When establishing a connection to a PostgreSQL server using a connection
string, there are two parameters that can be provided to specify where to
connect to: "host" and "hostaddr". If both are provided, the documentation
states that "hostaddr" is used to actually establish the socket (thus
avoiding
a potentially-expensive DNS lookup), while "host" is used for doing some
Kerberos stuff.

It makes sense that in the case of an SSL connection with
"sslmode=verify-full" (check that the server's certificate is signed by a
trusted CA and has the
correct hostname), if both parameters are provided, that "host" also be used
for certificate checking. Unfortunately, as per line 536 of the file
fe-secure.c in the PostgreSQL sources, if hostaddr is specified, SSL full
verification just plain fails without trying at all. I suspect this line
should be "if (!conn->pghost)" instead of "if (conn->pghostaddr)".

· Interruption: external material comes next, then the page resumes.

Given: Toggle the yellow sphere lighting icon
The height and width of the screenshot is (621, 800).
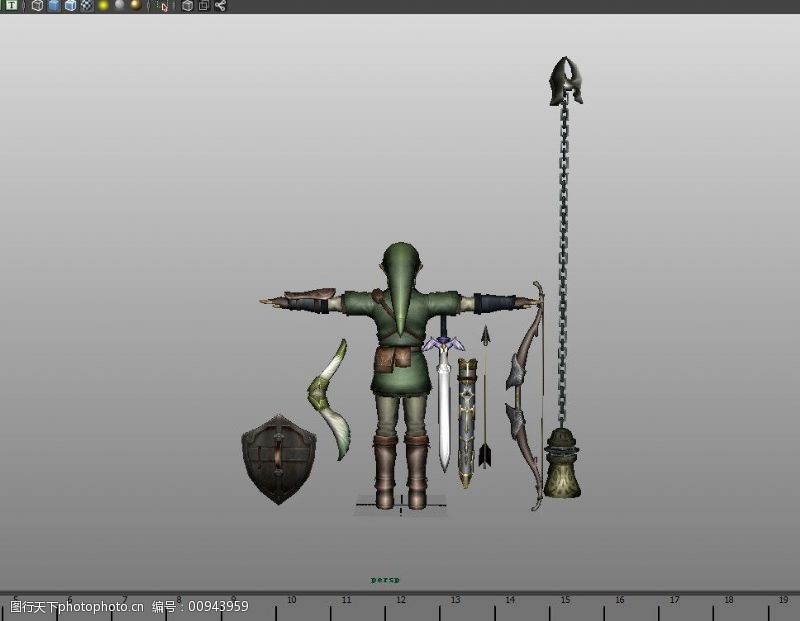Looking at the screenshot, I should tap(103, 6).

There is no security vulnerability here, since "host" is a configuration
slot intended to hold some kind of semantic name for the host as understood
by the
user (which is precisely what you want to verify a certificate
against—that you are connecting to the semantically-correct server, not
simply the one that
happens to have the right IP address), while "hostaddr" is merely a
network-level implementation detail which should be essentially meaningless
to
the user.

Although it's easy enough to avoid the issue when using psql (just don't
include "hostaddr" at all), this unfortunately causes all connections to
fail
when using pgAdmin3, as that program apparently does its own DNS lookups and
always attaches a hostaddr (thus causing the confusing message "verified
SSL
connections are only supported when connecting to a host name" even if one
*does* in fact specify a host*name* in the appropriate place!)